── Data shown

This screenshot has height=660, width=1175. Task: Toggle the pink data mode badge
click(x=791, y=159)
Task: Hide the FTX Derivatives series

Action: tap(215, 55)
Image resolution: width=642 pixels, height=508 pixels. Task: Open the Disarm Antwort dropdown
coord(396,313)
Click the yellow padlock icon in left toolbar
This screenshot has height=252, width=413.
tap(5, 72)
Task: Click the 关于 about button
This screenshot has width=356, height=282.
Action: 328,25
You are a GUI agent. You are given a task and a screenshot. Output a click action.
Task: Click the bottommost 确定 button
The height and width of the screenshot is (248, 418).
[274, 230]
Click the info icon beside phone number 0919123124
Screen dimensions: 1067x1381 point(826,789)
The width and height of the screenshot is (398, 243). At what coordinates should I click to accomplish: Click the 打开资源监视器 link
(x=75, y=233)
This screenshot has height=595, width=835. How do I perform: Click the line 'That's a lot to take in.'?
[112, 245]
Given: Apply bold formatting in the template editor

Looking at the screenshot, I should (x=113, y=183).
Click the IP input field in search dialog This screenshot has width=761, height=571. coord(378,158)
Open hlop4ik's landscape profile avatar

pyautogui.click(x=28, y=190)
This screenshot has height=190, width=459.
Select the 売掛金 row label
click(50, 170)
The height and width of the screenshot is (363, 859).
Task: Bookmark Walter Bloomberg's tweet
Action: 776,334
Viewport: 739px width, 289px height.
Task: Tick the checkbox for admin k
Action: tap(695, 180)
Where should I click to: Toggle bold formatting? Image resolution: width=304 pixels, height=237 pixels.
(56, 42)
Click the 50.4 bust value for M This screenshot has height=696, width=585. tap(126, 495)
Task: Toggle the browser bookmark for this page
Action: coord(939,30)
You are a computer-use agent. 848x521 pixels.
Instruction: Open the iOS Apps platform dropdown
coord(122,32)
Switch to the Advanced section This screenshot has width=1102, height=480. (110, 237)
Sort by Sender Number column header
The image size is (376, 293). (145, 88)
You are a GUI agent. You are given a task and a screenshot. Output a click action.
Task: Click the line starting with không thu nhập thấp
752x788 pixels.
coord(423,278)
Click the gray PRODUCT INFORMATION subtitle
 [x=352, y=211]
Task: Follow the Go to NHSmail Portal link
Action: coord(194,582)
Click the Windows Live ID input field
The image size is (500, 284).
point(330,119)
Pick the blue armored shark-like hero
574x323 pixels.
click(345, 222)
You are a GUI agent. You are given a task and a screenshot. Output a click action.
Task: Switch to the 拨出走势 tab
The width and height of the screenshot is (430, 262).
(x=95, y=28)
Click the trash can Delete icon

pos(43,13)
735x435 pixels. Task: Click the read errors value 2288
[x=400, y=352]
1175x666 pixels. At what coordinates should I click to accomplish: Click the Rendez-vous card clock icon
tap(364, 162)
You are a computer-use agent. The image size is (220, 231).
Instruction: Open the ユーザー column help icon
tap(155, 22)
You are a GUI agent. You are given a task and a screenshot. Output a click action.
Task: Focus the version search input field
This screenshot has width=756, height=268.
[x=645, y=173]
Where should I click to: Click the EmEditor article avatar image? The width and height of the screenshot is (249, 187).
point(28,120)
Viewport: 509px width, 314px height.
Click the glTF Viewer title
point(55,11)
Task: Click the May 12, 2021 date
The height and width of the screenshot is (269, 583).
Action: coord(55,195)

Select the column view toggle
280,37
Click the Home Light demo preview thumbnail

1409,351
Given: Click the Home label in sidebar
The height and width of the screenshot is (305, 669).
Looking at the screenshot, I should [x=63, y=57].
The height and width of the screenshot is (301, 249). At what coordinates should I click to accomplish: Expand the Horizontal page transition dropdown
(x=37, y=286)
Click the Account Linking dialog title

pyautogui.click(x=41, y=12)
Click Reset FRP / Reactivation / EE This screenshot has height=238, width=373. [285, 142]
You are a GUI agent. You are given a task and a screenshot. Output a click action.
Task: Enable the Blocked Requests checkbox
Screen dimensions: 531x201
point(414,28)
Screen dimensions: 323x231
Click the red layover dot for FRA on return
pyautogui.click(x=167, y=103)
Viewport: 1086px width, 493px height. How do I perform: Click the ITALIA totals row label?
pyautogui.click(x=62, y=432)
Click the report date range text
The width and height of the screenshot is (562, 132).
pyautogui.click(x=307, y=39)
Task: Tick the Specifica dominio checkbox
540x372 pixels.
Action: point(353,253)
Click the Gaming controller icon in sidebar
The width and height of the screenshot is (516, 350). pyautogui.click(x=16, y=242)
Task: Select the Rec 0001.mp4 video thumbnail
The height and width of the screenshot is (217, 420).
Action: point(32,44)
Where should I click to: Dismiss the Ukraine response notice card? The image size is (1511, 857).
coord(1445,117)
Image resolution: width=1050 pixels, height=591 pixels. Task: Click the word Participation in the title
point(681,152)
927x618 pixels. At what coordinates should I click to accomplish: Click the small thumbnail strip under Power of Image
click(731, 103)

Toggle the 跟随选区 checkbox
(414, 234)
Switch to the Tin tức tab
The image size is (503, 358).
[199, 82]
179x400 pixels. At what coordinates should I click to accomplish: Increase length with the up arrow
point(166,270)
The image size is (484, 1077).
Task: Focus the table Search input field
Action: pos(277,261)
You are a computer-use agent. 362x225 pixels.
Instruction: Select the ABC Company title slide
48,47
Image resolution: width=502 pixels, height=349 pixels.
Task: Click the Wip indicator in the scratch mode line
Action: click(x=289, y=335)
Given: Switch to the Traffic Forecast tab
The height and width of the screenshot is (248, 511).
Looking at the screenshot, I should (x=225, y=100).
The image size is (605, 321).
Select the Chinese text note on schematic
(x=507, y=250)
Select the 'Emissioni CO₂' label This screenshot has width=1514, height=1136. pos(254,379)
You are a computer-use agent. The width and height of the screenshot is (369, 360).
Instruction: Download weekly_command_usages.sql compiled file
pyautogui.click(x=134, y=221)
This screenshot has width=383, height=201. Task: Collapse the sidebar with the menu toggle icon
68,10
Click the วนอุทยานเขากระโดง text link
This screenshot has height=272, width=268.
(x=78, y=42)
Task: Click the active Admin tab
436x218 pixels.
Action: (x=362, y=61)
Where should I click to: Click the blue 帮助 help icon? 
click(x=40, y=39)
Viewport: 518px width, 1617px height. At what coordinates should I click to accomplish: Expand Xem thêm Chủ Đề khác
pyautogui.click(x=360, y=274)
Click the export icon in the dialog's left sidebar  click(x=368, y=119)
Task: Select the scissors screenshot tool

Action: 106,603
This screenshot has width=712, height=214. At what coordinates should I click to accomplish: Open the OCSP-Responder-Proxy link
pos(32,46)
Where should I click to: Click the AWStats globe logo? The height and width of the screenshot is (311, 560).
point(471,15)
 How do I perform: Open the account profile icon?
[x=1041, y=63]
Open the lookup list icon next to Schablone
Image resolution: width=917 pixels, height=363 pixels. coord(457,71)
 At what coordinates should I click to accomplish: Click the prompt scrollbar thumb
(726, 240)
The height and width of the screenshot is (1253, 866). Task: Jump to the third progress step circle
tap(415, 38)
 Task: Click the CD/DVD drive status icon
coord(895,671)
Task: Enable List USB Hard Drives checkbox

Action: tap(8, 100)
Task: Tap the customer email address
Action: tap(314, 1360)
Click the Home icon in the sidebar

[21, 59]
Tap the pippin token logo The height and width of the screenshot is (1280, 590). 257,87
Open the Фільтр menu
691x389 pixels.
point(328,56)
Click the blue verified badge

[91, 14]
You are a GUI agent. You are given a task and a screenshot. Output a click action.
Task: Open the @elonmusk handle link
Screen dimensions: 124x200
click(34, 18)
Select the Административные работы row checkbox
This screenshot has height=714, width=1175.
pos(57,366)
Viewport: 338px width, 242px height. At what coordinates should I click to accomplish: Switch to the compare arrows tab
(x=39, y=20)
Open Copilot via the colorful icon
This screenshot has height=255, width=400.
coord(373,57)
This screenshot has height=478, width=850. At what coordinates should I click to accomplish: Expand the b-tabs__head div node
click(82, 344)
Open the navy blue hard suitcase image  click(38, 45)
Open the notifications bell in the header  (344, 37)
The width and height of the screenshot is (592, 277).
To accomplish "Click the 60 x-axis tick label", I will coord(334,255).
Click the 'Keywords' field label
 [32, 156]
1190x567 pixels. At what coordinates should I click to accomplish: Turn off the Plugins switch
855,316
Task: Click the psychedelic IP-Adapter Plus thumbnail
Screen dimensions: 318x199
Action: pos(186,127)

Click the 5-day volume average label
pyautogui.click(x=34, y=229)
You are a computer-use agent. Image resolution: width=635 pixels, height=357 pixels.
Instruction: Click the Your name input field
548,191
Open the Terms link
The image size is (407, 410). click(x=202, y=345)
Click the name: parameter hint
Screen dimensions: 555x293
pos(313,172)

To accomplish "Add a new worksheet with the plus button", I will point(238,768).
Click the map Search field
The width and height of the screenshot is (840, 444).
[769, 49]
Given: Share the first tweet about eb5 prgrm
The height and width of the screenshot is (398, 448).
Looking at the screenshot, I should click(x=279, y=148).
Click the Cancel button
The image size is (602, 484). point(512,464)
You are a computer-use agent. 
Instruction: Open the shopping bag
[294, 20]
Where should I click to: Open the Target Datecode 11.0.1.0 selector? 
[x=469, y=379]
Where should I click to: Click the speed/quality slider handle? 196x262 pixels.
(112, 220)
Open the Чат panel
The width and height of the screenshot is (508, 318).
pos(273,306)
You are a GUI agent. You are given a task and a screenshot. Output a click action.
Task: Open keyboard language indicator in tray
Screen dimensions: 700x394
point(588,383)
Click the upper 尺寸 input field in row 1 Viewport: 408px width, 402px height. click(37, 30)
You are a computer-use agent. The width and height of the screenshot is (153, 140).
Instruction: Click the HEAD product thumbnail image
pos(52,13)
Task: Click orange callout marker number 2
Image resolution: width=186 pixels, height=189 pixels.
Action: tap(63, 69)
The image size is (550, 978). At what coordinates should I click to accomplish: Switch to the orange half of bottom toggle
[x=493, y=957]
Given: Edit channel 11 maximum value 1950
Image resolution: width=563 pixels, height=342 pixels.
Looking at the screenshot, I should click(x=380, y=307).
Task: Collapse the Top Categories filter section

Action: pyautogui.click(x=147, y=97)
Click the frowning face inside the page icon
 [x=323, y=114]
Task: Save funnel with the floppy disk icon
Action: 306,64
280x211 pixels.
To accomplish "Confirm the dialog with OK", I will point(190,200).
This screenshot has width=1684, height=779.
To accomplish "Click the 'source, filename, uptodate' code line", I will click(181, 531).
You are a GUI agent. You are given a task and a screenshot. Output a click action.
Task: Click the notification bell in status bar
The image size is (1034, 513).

────

* **The task**
Within the data above, the span starting at the line containing "Task: Click the psychedelic" and ending at the line containing "Click the upper" is to be retyped exactly, with no other lines.

* **Output**
Task: Click the psychedelic IP-Adapter Plus thumbnail
Screen dimensions: 318x199
Action: pos(186,127)

Click the 5-day volume average label
pyautogui.click(x=34, y=229)
You are a computer-use agent. Image resolution: width=635 pixels, height=357 pixels.
Instruction: Click the Your name input field
548,191
Open the Terms link
The image size is (407, 410). click(x=202, y=345)
Click the name: parameter hint
Screen dimensions: 555x293
pos(313,172)

To accomplish "Add a new worksheet with the plus button", I will point(238,768).
Click the map Search field
The width and height of the screenshot is (840, 444).
[769, 49]
Given: Share the first tweet about eb5 prgrm
The height and width of the screenshot is (398, 448).
Looking at the screenshot, I should click(x=279, y=148).
Click the Cancel button
The image size is (602, 484). point(512,464)
You are a computer-use agent. 
Instruction: Open the shopping bag
[294, 20]
Where should I click to: Open the Target Datecode 11.0.1.0 selector? 
[x=469, y=379]
Where should I click to: Click the speed/quality slider handle? 196x262 pixels.
(112, 220)
Open the Чат panel
The width and height of the screenshot is (508, 318).
pos(273,306)
You are a GUI agent. You are given a task and a screenshot. Output a click action.
Task: Open keyboard language indicator in tray
Screen dimensions: 700x394
point(588,383)
Click the upper 尺寸 input field in row 1 Viewport: 408px width, 402px height. click(37, 30)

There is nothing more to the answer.